Page extract:
··········

A painful counter-current to a positive patient experience is the patient’s wait time. Nobody likes waiting. And the longer an individual waits for healthcare service, the more their level of satisfaction and positive patient experience erodes.
Patients are waiting long before they get to the “waiting room.” On average it takes about three weeks to get an appointment for medical care.
Disguising the waiting experience…
The Disney folks have created a science to “deliver a positive wait time experience.” They do everything they can to distract their customer and make “the wait” as enjoyable as possible. They do this by tactics including:
- Shaping pre-visit awareness and patron expectations
- Communicating openly and often
- Treating customers respectfully
- Offering “soothing amenities” and comfortable surroundings
- Enabling “distractions” such as beverages, wi-fi, and educational info
The Walt Disney Company has years of practice and a sterling record of success in creating a positive customer experience. But even Disney would agree that the bigger and better solution would be to completely end wait times throughout the process.
Designing a doctor’s office for wellness…
The Oscar healthcare center creates a positive—perhaps delightful—patient experience. (A Brooklyn facility for Oscar health insurance participants. Photos from Business Insider are here.)

··········

Data drawn from a collection
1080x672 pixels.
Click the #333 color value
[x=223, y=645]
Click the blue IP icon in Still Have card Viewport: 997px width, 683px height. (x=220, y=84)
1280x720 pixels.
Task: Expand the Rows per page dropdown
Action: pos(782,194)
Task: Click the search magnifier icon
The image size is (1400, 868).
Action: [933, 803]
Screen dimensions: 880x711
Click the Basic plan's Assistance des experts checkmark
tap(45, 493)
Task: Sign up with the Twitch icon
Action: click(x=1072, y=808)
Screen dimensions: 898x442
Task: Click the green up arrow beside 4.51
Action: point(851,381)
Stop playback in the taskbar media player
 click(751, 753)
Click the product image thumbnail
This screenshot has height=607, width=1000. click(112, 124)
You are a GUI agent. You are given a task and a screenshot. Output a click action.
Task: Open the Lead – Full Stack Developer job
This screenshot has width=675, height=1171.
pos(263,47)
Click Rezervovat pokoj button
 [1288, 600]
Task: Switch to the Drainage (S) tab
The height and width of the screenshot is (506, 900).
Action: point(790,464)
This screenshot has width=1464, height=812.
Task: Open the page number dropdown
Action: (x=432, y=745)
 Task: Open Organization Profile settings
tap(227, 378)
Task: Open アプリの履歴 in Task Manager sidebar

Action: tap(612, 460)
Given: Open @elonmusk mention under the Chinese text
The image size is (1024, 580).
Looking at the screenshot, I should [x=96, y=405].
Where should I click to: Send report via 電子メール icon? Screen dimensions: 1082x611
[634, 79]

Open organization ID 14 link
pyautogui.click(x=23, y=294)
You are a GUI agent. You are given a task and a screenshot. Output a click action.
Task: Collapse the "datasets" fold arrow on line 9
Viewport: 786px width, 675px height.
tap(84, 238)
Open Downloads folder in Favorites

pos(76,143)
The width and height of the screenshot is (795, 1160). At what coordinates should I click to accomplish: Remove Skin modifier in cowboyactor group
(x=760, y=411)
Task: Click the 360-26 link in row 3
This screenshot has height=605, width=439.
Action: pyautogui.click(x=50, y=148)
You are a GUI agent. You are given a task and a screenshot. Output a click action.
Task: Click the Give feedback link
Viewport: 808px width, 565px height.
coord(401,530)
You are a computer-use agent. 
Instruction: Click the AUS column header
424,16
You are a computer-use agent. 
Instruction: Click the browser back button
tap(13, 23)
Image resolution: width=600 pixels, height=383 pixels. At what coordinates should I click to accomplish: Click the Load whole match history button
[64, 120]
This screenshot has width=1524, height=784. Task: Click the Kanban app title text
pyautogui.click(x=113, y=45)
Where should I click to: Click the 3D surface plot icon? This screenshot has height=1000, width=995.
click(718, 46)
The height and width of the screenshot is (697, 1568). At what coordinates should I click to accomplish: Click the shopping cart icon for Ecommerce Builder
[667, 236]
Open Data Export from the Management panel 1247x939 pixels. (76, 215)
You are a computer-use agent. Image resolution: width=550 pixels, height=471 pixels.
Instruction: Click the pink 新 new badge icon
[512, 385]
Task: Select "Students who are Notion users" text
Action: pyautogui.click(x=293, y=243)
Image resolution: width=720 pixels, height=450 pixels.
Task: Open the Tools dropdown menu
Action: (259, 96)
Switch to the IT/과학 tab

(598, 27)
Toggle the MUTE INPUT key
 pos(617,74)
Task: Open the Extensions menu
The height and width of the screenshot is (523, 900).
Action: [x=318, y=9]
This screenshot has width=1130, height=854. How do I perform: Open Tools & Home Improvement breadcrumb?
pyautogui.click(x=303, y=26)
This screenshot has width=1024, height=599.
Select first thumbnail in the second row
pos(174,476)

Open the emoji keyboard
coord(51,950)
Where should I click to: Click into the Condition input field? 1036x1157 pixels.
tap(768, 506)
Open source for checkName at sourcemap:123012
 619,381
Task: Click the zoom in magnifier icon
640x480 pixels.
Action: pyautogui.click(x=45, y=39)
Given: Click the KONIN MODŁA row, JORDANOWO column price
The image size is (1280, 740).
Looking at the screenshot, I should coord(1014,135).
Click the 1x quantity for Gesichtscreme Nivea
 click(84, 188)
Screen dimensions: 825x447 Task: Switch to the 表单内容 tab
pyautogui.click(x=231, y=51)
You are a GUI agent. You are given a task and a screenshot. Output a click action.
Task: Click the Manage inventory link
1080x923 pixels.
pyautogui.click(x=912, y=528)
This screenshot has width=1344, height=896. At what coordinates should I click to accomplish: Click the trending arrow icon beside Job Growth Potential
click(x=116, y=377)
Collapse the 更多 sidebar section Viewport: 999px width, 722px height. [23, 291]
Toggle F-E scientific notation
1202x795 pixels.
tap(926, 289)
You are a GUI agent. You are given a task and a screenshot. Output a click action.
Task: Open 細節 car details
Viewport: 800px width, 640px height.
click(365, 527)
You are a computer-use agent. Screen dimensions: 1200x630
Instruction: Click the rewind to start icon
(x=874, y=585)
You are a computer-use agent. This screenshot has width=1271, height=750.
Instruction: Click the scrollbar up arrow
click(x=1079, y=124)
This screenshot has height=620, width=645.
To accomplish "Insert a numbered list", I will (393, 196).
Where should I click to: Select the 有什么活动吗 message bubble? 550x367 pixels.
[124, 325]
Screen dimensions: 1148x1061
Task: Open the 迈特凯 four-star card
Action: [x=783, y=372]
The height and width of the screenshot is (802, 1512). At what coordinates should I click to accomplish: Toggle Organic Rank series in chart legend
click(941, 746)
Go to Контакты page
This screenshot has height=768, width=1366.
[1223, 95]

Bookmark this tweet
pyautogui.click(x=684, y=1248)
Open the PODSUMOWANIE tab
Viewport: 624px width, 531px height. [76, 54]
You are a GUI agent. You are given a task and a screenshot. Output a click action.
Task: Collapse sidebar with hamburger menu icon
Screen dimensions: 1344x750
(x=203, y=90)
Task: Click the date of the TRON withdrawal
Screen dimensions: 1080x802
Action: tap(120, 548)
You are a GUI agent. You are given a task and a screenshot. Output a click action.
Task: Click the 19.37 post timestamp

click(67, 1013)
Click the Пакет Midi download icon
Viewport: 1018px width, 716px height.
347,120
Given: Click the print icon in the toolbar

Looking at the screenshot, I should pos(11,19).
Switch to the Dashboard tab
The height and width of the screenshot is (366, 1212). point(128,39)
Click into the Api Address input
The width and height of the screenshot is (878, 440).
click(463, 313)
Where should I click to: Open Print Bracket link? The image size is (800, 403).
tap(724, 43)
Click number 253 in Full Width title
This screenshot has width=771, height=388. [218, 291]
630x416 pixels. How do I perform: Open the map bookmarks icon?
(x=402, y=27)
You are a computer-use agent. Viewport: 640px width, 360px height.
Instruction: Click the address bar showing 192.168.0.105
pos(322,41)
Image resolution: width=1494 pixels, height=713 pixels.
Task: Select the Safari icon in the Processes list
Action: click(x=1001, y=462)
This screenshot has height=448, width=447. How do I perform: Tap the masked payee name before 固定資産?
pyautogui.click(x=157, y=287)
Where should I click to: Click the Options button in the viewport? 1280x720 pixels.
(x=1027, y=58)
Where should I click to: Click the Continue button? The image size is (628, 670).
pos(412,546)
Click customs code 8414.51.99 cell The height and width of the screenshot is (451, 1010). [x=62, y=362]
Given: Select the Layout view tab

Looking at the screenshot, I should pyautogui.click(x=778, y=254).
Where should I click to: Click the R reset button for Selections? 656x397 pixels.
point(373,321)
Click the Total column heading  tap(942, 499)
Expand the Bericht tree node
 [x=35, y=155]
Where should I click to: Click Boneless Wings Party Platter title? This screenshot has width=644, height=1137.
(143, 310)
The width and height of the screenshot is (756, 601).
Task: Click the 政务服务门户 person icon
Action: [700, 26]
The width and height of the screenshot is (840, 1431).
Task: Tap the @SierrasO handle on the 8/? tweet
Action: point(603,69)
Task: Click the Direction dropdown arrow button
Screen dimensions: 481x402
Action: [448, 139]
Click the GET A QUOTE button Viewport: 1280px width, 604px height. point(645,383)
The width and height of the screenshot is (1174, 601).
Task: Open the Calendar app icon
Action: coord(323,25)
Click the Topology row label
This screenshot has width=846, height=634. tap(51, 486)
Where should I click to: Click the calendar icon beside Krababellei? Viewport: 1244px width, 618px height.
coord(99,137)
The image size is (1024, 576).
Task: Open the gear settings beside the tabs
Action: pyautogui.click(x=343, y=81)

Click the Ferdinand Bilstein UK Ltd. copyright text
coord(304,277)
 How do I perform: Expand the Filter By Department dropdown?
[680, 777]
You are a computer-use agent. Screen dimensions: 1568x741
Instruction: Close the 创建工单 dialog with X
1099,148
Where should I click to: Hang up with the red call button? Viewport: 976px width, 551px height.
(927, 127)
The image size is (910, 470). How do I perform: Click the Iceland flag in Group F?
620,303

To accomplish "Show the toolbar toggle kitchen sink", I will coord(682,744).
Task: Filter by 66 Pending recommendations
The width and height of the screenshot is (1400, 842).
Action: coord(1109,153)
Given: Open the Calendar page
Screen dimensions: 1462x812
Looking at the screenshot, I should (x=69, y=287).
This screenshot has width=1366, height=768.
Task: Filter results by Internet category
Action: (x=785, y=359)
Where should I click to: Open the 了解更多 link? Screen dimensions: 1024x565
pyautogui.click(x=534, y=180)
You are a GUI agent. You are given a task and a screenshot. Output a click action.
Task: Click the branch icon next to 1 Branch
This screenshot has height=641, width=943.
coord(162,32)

··········

Your assignment:
Continue the article on patient wait times, starting after its last sentence.

Result of the task:
The aim is to create an environment that is both a medical provider’s office and a community wellness center. The Oscar Center is a partnership with Mount Sinai physicians. The bright, open and inviting space provides yoga instruction, fitness and wellness classes, and community interaction.
Will hospitals disappear in a decade?
One vision of the not-so-distant future says: “Goodbye hospital, hello home-spital.” To translate, an article in the World Economic Forum envisions medicine without much need for hospitals in the year 2030. Melanie Walker, MD, co-chair of the Forum’s council on neuro-technology and brain science, writes: “Who needs a hospital when you can prevent or treat conditions from the comfort of your home?”
What’s more, “80 is the new 60, with all of the regenerative options on the horizon,” Dr. Walker writes. “By 2030, the very nature of disease will be further disrupted by technology. So disrupted, in fact, that we might have a whole lot fewer diseases to manage.
“The fourth industrial revolution will ensure that humans live longer and healthier lives so that the hospitals of the future will become more like NASCAR pit-stops than inescapable black holes. You will go to a hospital to be patched up and put back on track.
“Some hospital practices might even go away completely, and the need for hospitalization will eventually disappear.” In a decade or two, hospitals may be a thing of the past. “The next stop. Not the hospital but the home-spital.”
As medical science advances, patients will take more responsibility for their own health and prevention. And in this new, healthy living environment, the quality of care and positive patient experience will be less reliant on a facility and more dependent on the consumer-patient.